- **TASK DIRECTIONS**
Render the records as a JSON list of strings with one string per line and blank lines omitted. Begin at the line that contains "Where should I", continue through the end of the records, and leave the pictures out.
-------- TASK INPUT --------
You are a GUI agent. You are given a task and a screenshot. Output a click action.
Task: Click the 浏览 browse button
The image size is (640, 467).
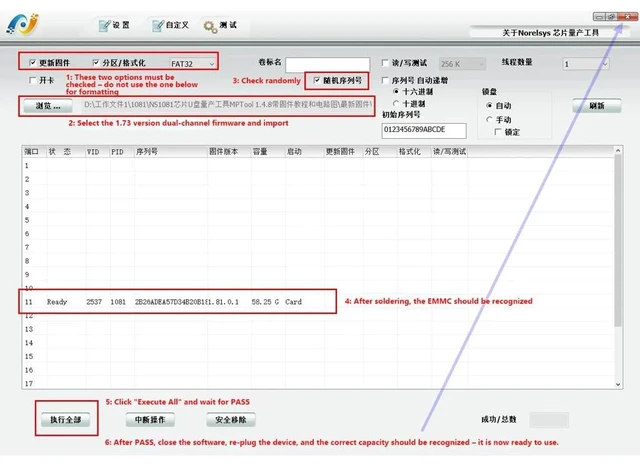[48, 106]

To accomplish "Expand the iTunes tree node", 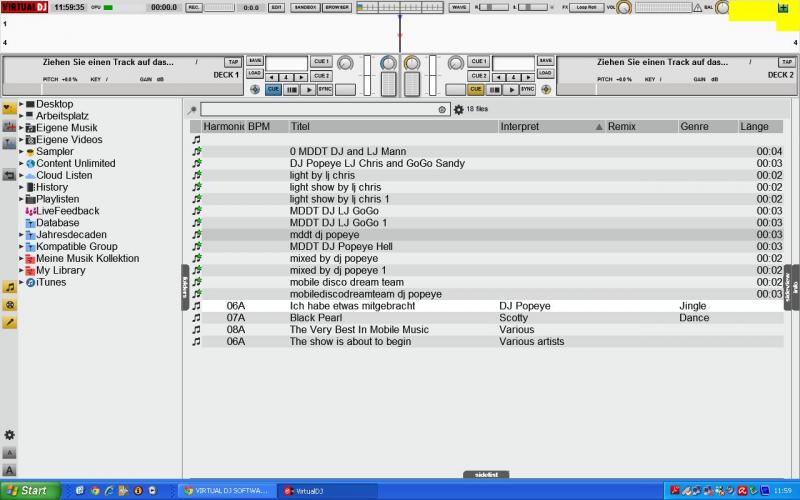I will [21, 282].

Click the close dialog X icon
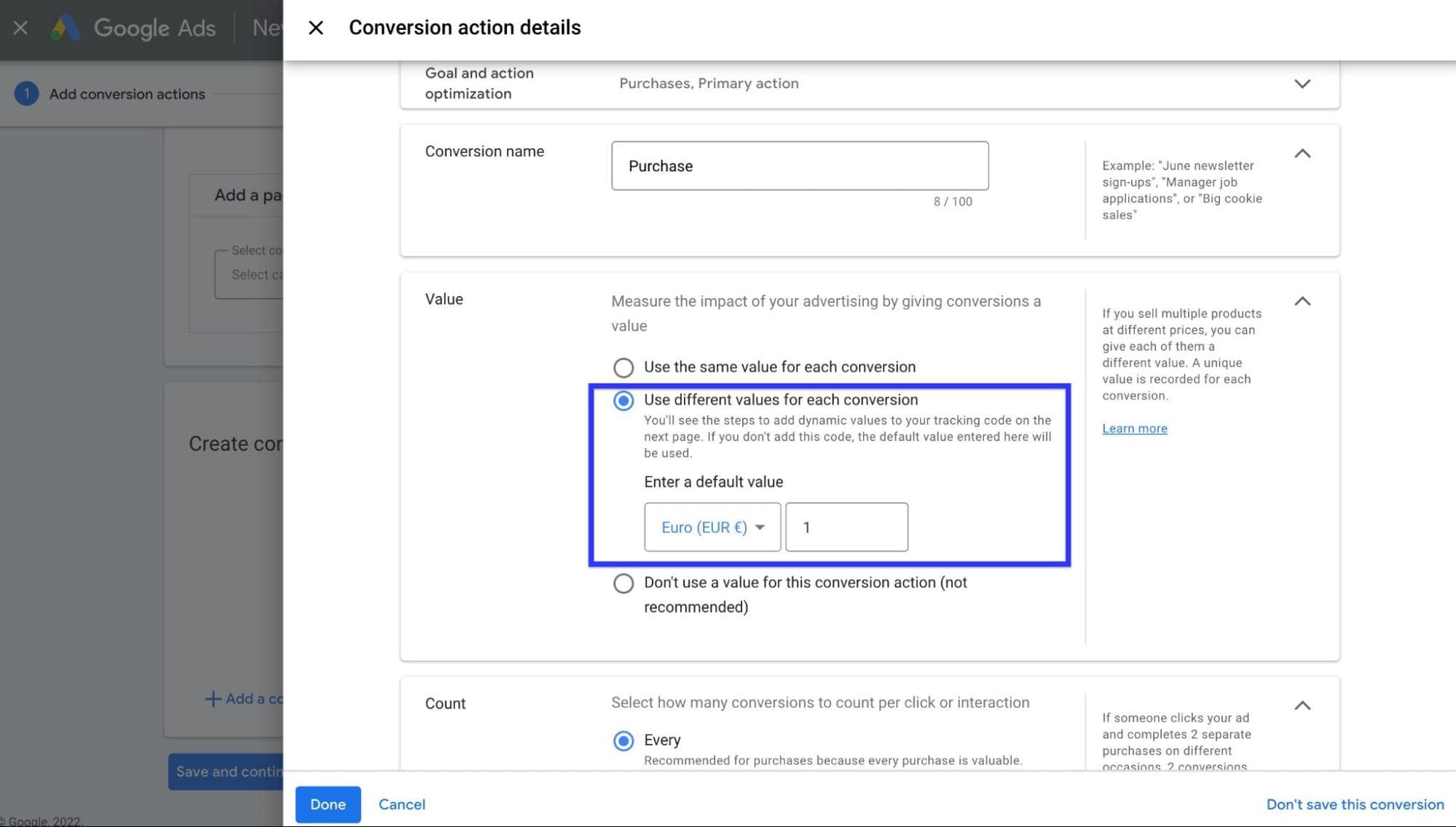tap(315, 28)
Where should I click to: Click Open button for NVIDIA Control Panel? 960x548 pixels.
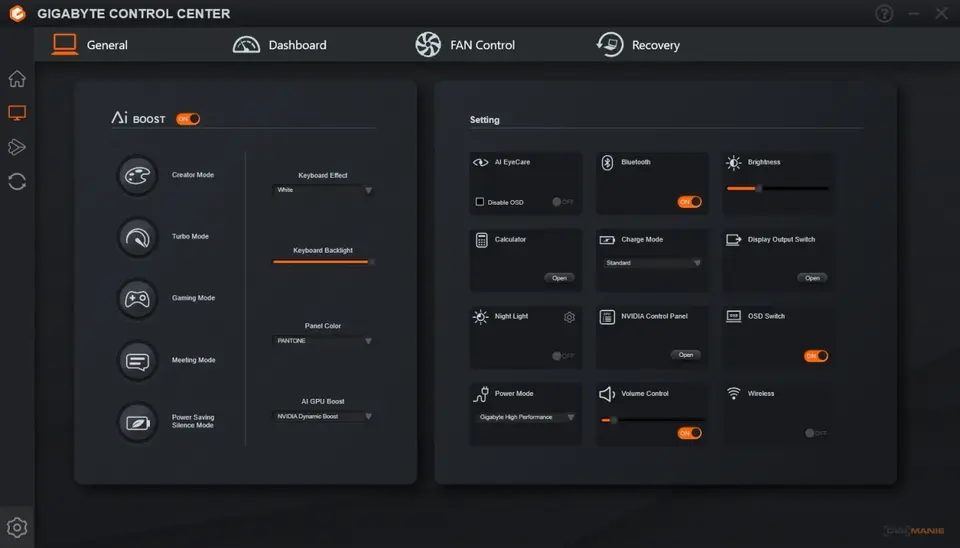coord(685,355)
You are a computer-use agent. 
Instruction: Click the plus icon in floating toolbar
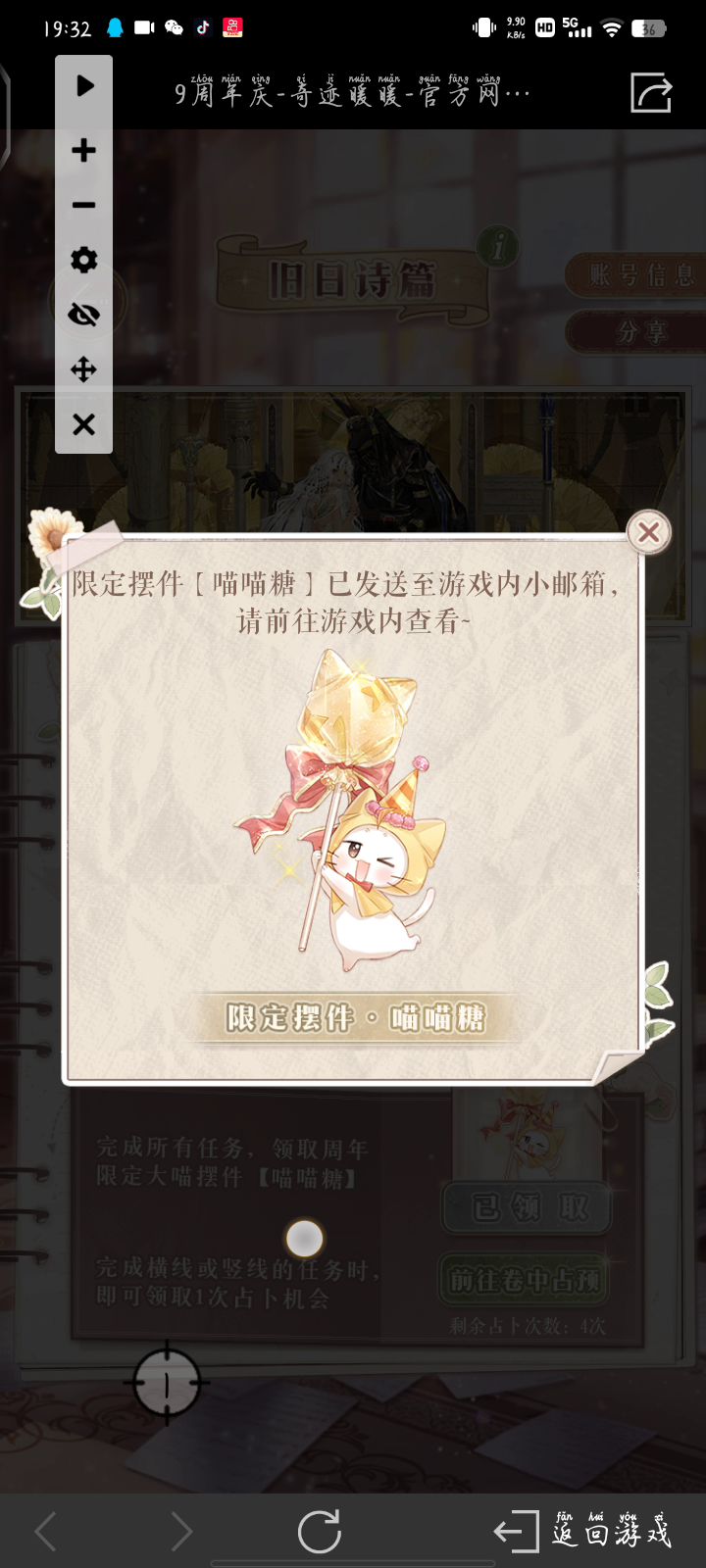tap(84, 150)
--------
- **WRITTEN ANSWER**
[
  "Where should I click to: Click Open button for NVIDIA Control Panel? 960x548 pixels.",
  "coord(685,355)",
  "You are a computer-use agent. ",
  "Instruction: Click the plus icon in floating toolbar",
  "tap(84, 150)"
]